Hoje os dois têm vinte e cinco anos, e têm a vida inteira pela frente. Trabalho próprio, casa própria, filhos próprios. Os dois estão juntos, e o futuro que almejam pertence a eles.

Será mesmo?

(Trecho de a “Ilha da Infância, Minha Luta 3”, de Karl Ove Knausgard)

***

São 3.500 páginas distribuídas em seis volumes carregados de memórias e reflexões sobre a infância em um lugar remoto da Noruega, sobre trocar a fralda dos filhos e sobre faxinar meticulosamente a casa onde o pai alcoólatra acabara de morrer; relatos minuciosos sobre a água esquentando para preparar um chá, que evoluem para ensaios sobre Dostoiévski e Deus, e então a prosa volta a falar sobre papinha de bebê, Talking Heads, a vida de escritor e a história trágica – aos olhos do menino – de uma meia perdida na aula de natação. A série “Minha Luta“, do norueguês Karl Ove Knausgard, leva ao extremo o esforço de lembrança e apaga as linhas entre autobiografia e ficção. Publicada entre 2009 e 2011 na Noruega, onde se tornou um fenômeno de público e despertou intensos debates pela exposição crua de pessoas próximas ao autor, a obra chega aos leitores brasileiros traduzida diretamente do idioma original pelo gaúcho Guilherme da Silva Braga, 34 anos, responsável pela tradução a partir do volume dois – o quarto tomo, “Uma Temporada no Escuro”, foi lançado em junho no Brasil pela Companhia das Letras.

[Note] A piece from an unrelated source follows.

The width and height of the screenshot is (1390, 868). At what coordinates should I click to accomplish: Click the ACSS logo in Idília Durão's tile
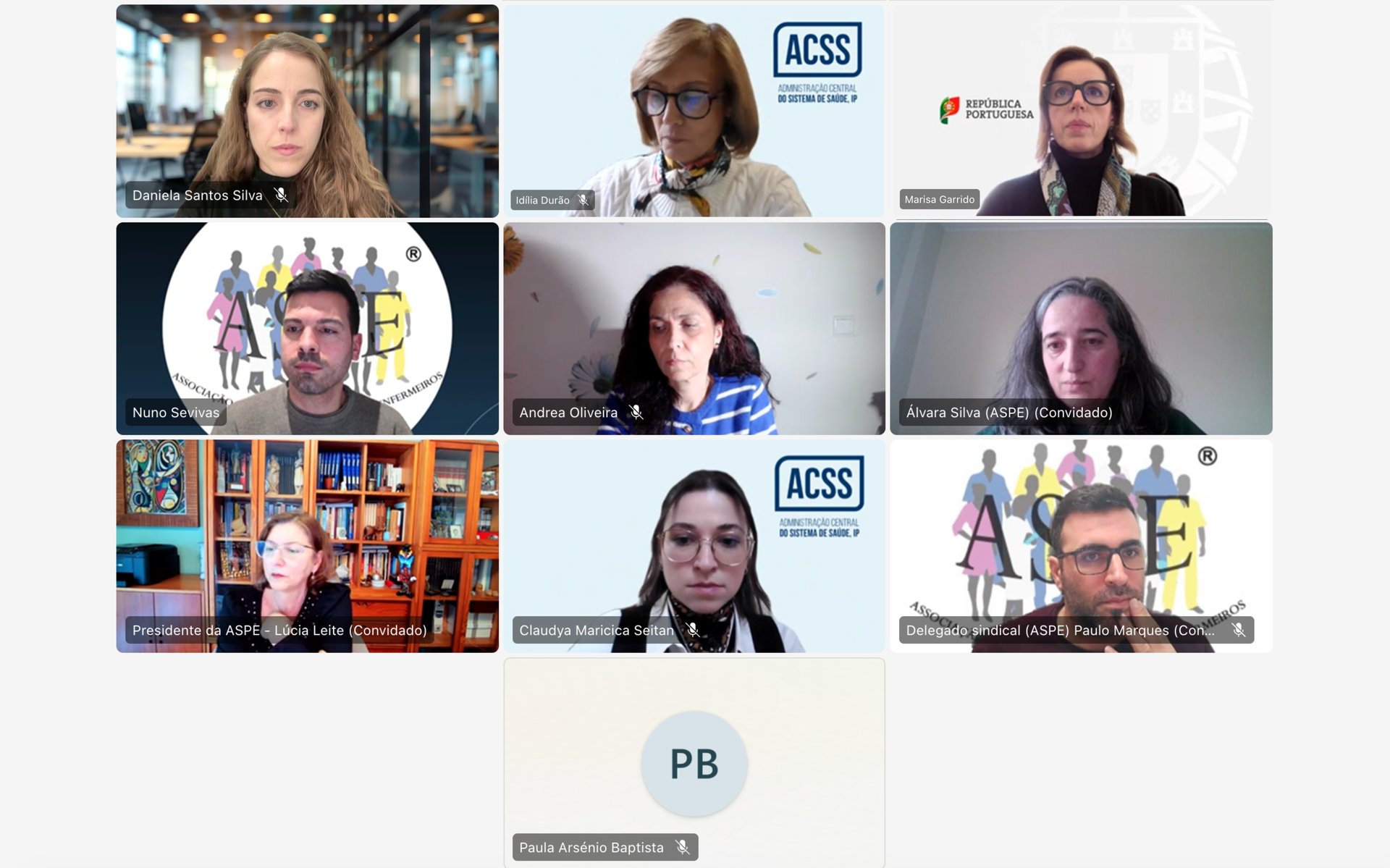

Apenas nas últimas duas décadas, e graças a escolhas bancadas por editoras como a 34 e a própria Companhia das Letras, traduções diretas de línguas “distantes”, como o russo, se tornaram possíveis no Brasil. Antes disso, Dostoiévski e outros russos, por exemplo, só chegavam ao Brasil intermediados pela tradução francesa – o que, de certa maneira, “contaminava” o texto final. Mesmo Franz Kafka só teve suas obras completas traduzidas diretamente do alemão a partir do trabalho de Modesto Carone, que iniciou na década de 1980 a monumental tarefa de traduzir toda a obra do escritor tcheco (que escrevia em alemão).

No caso de Guilherme Braga, doutor em Literaturas Inglesas e mestre em Literatura Comparada pela Universidade Federal do Rio Grande do Sul, o seu encontro com a língua norueguesa não partiu de um interesse acadêmico, mas pessoal. “Essa é uma história tortuosa que levou quase dez anos para se completar. Meu interesse pelo norueguês surgiu no meio dos anos 1990, junto com o meu interesse por bandas norueguesas de black metal – um dos principais itens de exportação cultural da Noruega”, conta. No início dos anos 2000, resolveu procurar algum professor de norueguês em Porto Alegre. Não encontrou nenhum, mas descobriu a professora Margareta Berg e o Instituto Brasileiro-Escandinavo de Intercâmbio Cultural, onde era possível estudar sueco. “Resolvi entrar no curso, pois eu sabia que o sueco e o norueguês são línguas extremamente parecidas e que, sabendo uma delas, entender a outra seria relativamente fácil”, lembra.

Depois de um ano de estudos, fez uma viagem à Suécia e, de volta ao Brasil, continuou os estudos do idioma enquanto traduzia peças do dramaturgo sueco August Strindberg “como exercício”. Em 2005, passou a trabalhar profissionalmente com tradução literária a partir do inglês, e dois anos mais tarde pediu demissão do emprego de professor de inglês para se dedicar à tradução em tempo integral. As versões engavetadas de Strindberg acabaram saindo em 2010 pela editora Hedra, no volume “Senhorita Júlia e Outras Peças“. Outras traduções literárias do sueco se seguiram, como o romance “A Traidora Honrada“, lançado pela Bolha/Autêntica, e “Doutor Glas“, um dos romances favoritos de Braga, que saiu pela Arte & Letra.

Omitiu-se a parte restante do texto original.